Op-Ed

Why the weasel word 'problematic' should be banned

For the last few years, reasonable people of various ideological leanings have been lamenting the scourge that is the word “problematic.” Cropping up particularly in online discussions about social justice and unacknowledged privilege, “problematic” is sort of like “utilize” for the Smuggy McSanctipants set. It’s an unnecessary expansion on a better, simpler word, a piece of linguistic overreach favored by those who are trying to sound smarter and more sure of themselves than they are. For instance, the augmented-reality game “Pokemon Go” has been attacked for a lot of sins, such as excluding people with limited mobility and inserting itself into inappropriate locations. For those who can’t come up with such specifics but still think the game portends the end of the world, “problematic” covers a lot of bases.

Urban Dictionary, that indispensable compendium of vernacular terms and usages, defines “problematic” as “a corporate-academic weasel word used mainly by people who sense that something may be oppressive, but don’t want to do any actual thinking about what the problem is or why it exists.”

That may be a little harsh, because these days a great number of people are doing a great deal of useful thinking about all manner of oppression. But it’s hard not to agree with the definition's essence: “Problematic" is a weasel word. 

What’s more, as I’ve observed it, “problematic” tends to get used in inverse proportion to the seriousness of the offense.

We don’t hear “problematic” applied to police shootings of unarmed black men or to legislation preventing transgender people from using certain bathrooms. (The operative description of those issues would be, respectively, “actual problem” and “stupid.”) We certainly don’t hear it when the topic is international finance or the NFL because most people who use “problematic” can’t be bothered to follow such things. In the last few months the word has been applied, with some fanfare, to Calvin Trillin, who published a poem about Chinese food in the New Yorker that was deemed racist, and to Taylor Swift’s new boyfriend, whom fans are unhappy about because  ... I have no idea.

“Problematic” as the rallying cry of sanctimonious posturing is nothing new. In 2013, Gawker named it one of the worst words of the year. The satirical Tumblr site, everythingsaproblem, hilariously sends up “call out culture” with pitch-perfect deconstructions of identity politics that require “problematic.”  Example: According to everythingsaproblem, the type of cuddling known as spooning, which one culture critic called a “fundamentally sexist arrangement,” represents the “deeply problematic way that power structures propagate themselves.”   

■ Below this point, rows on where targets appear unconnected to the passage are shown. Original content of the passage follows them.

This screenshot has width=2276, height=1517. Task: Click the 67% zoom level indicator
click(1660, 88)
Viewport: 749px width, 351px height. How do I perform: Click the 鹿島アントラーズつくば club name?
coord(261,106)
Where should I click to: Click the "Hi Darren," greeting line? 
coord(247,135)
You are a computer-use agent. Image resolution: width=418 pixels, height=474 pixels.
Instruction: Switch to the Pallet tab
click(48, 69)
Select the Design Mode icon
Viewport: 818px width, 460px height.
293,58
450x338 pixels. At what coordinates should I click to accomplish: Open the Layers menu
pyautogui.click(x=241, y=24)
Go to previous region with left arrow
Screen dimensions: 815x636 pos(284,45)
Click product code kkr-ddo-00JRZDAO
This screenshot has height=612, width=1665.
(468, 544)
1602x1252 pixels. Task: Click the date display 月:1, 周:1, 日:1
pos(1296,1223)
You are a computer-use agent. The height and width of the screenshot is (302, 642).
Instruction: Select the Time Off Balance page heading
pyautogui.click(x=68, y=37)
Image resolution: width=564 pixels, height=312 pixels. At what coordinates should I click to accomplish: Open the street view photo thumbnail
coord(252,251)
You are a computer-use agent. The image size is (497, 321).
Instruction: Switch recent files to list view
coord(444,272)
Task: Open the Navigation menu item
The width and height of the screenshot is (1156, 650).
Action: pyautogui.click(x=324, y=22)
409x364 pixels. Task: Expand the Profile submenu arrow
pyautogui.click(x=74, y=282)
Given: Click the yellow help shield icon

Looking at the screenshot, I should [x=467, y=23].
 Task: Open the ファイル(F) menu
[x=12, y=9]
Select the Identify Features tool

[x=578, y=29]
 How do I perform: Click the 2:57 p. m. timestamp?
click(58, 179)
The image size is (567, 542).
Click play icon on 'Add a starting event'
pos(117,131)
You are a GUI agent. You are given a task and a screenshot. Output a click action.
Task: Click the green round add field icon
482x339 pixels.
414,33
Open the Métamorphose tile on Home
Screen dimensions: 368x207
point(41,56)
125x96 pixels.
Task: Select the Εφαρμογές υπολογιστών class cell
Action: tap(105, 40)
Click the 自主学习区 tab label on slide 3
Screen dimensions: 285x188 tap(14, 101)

Until recently, my problem with “problematic” mostly had to do with the moralizing, condescending and reliably humorless people using it. But when I thought more about it (and, yes, I recognize that sitting around thinking about  “problematic” might itself be called problematic), I realized what we really need to do is look at so-called problematic things through a different lens: not as something we've labeled and figured out but as the exact opposite. 

Think about it: Much of what is deemed problematic is really just complicated, it's interesting. In a less fragile and reactionary culture we might call these things “worthy of discussion.” But discussion — you know, where people take turns talking and listening — has gone out of style.

Instead of talk we have the indignant tweet, the Tumblr account filled with reaction gifs of celebrities rolling their eyes and, of course, the mic drop, which signals that whatever was just said is the final word on the matter and no one need respond or dissent. With so many pre-packaged, automated responses to choose from, there scarcely seems any need to go to the trouble of having an actual conversation.

Except that actual conversations can be fun. Crafting cogent arguments is generally more stimulating than just lobbing the “problematic” grenade and calling it a day. As powerful as any one word can be, it could be even more powerful when it’s connected to others to form sentences.  “Problematic” isn’t an idea. It’s a mask for a sad lack of ideas.